═══ Provided records ═══

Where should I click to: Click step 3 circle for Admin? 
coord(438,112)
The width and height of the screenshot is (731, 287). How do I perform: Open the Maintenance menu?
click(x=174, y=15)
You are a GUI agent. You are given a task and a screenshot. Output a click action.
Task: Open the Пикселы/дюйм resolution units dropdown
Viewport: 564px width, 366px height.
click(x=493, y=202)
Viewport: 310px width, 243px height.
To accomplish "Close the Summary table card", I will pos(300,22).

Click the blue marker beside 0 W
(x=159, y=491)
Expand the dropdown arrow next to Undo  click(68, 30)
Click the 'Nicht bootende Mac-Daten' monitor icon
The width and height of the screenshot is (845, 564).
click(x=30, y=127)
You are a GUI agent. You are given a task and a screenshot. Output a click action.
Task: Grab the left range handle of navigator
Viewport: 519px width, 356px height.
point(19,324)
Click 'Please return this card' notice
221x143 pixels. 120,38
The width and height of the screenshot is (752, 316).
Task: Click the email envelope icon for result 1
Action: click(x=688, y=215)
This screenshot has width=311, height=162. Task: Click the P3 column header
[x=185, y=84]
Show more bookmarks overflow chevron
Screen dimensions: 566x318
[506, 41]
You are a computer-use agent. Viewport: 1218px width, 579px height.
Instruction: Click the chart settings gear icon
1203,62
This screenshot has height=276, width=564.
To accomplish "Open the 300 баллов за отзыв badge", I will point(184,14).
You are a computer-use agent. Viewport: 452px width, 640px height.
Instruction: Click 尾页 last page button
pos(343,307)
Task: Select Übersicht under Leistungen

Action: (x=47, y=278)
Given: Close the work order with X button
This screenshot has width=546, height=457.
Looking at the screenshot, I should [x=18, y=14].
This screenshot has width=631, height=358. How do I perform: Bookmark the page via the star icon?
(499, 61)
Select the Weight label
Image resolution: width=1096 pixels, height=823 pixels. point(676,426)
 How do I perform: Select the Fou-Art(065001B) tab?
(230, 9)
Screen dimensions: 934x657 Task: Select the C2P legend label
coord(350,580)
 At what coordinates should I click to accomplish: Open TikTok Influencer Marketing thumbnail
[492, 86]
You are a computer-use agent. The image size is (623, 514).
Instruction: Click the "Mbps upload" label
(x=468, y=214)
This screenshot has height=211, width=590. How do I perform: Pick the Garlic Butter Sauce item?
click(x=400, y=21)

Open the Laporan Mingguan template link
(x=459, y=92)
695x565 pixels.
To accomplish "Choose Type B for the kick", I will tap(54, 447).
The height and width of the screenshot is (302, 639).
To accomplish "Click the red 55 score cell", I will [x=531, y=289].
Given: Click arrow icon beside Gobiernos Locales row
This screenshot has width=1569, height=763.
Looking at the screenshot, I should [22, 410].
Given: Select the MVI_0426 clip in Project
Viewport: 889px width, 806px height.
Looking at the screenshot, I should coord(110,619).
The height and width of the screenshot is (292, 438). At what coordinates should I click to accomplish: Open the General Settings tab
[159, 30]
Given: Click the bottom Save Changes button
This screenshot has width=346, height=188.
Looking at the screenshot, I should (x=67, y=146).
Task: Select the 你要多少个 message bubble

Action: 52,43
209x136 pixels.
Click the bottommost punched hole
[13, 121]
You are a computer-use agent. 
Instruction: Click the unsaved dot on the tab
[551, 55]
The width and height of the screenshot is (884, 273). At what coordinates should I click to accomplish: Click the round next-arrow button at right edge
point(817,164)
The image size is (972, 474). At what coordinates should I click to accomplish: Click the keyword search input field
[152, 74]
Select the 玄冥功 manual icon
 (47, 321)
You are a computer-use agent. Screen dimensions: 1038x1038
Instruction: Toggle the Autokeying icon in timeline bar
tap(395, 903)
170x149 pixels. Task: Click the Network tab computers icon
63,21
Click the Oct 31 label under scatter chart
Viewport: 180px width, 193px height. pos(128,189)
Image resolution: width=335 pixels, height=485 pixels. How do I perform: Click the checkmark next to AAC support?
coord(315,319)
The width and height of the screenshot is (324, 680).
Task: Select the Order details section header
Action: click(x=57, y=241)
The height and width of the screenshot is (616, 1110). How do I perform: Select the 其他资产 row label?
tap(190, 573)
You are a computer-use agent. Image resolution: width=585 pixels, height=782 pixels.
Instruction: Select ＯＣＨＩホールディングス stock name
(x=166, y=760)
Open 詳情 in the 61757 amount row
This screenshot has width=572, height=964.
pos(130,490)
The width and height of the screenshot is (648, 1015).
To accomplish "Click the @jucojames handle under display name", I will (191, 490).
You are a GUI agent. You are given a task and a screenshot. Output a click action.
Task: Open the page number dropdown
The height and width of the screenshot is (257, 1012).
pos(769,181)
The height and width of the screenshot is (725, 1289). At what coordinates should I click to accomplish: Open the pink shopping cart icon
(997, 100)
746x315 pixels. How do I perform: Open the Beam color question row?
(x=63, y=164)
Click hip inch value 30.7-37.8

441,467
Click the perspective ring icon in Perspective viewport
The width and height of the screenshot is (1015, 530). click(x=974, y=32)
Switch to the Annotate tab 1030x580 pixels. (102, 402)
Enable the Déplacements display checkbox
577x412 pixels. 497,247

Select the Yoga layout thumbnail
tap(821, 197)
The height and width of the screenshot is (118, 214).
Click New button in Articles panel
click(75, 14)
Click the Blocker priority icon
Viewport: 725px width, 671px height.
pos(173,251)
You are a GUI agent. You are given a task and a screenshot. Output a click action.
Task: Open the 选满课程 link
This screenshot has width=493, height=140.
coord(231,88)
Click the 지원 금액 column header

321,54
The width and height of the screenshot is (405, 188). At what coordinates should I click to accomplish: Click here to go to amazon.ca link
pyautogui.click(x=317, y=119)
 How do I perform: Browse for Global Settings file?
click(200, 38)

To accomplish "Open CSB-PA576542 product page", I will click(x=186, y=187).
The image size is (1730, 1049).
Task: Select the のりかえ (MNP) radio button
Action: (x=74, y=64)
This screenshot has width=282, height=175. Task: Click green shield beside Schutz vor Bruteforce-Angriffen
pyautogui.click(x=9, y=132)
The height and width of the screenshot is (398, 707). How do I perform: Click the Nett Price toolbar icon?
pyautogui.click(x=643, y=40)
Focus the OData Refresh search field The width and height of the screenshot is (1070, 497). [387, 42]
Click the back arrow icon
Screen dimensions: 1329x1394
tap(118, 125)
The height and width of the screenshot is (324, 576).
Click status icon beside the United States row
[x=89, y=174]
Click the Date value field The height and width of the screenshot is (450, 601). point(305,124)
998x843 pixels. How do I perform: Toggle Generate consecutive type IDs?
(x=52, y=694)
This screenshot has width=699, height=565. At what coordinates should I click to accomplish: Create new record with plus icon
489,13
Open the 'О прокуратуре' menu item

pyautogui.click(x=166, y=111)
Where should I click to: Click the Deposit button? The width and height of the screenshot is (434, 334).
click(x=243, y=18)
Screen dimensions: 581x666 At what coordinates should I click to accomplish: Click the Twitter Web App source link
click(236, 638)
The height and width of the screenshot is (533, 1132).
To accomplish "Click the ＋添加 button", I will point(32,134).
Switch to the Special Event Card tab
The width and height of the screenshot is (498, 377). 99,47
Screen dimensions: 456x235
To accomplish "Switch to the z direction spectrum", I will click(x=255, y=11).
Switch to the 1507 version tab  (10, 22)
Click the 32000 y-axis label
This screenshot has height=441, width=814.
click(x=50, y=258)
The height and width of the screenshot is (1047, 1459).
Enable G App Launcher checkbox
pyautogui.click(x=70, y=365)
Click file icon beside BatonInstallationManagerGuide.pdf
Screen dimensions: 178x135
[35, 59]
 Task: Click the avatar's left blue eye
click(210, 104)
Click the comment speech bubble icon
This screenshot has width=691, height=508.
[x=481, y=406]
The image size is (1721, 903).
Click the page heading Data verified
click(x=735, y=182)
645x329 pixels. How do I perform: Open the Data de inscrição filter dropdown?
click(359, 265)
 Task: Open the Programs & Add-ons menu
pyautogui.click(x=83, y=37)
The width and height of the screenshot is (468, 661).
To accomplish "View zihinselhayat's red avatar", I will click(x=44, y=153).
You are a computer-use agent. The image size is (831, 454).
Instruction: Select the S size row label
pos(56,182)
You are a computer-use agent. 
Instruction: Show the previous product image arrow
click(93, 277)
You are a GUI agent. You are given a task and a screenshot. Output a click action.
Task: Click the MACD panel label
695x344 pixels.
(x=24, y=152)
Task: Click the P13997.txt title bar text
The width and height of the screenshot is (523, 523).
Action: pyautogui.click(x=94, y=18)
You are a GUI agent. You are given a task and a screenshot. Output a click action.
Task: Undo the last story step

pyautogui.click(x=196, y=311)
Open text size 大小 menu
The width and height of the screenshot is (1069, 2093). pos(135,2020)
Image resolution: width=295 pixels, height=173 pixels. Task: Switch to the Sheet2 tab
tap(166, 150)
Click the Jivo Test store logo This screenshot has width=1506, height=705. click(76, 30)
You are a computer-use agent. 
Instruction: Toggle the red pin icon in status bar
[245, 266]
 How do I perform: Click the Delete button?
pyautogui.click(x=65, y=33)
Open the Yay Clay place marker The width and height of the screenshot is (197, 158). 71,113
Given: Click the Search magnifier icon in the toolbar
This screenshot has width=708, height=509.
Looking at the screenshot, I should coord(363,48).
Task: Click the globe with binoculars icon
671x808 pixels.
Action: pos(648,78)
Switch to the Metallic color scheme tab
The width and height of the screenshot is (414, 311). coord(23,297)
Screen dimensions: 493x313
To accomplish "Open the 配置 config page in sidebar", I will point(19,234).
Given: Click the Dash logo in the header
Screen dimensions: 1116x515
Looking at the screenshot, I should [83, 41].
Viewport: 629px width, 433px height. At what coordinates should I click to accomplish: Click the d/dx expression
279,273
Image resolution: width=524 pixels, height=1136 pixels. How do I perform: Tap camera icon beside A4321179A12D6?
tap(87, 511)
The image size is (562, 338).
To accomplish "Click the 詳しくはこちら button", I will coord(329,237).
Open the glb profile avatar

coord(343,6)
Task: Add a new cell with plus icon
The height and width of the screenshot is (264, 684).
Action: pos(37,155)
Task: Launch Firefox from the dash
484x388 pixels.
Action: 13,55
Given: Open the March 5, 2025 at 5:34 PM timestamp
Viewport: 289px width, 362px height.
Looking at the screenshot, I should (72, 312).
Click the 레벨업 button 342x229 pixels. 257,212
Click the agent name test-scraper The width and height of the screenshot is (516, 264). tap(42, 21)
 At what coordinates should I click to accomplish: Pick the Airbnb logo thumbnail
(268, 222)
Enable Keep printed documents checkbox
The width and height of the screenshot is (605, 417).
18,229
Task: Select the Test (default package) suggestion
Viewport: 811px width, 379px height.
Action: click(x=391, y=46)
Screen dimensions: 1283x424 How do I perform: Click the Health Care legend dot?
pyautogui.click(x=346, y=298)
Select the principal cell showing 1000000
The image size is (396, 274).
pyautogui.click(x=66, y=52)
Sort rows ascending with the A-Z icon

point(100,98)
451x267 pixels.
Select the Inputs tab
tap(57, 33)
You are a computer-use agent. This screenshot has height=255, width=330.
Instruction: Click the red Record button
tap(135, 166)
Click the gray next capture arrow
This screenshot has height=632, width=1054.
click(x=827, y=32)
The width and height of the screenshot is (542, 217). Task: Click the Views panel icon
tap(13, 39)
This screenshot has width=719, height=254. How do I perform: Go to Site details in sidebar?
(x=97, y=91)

═══

## Instructions to follow
Your task is to return, exactly and on their own, the lines from the one containing "Viewport: 811px width, 379px height." through the last line of the listing.

## Exercise solution
Viewport: 811px width, 379px height.
Action: click(x=391, y=46)
Screen dimensions: 1283x424 How do I perform: Click the Health Care legend dot?
pyautogui.click(x=346, y=298)
Select the principal cell showing 1000000
The image size is (396, 274).
pyautogui.click(x=66, y=52)
Sort rows ascending with the A-Z icon

point(100,98)
451x267 pixels.
Select the Inputs tab
tap(57, 33)
You are a computer-use agent. This screenshot has height=255, width=330.
Instruction: Click the red Record button
tap(135, 166)
Click the gray next capture arrow
This screenshot has height=632, width=1054.
click(x=827, y=32)
The width and height of the screenshot is (542, 217). Task: Click the Views panel icon
tap(13, 39)
This screenshot has width=719, height=254. How do I perform: Go to Site details in sidebar?
(x=97, y=91)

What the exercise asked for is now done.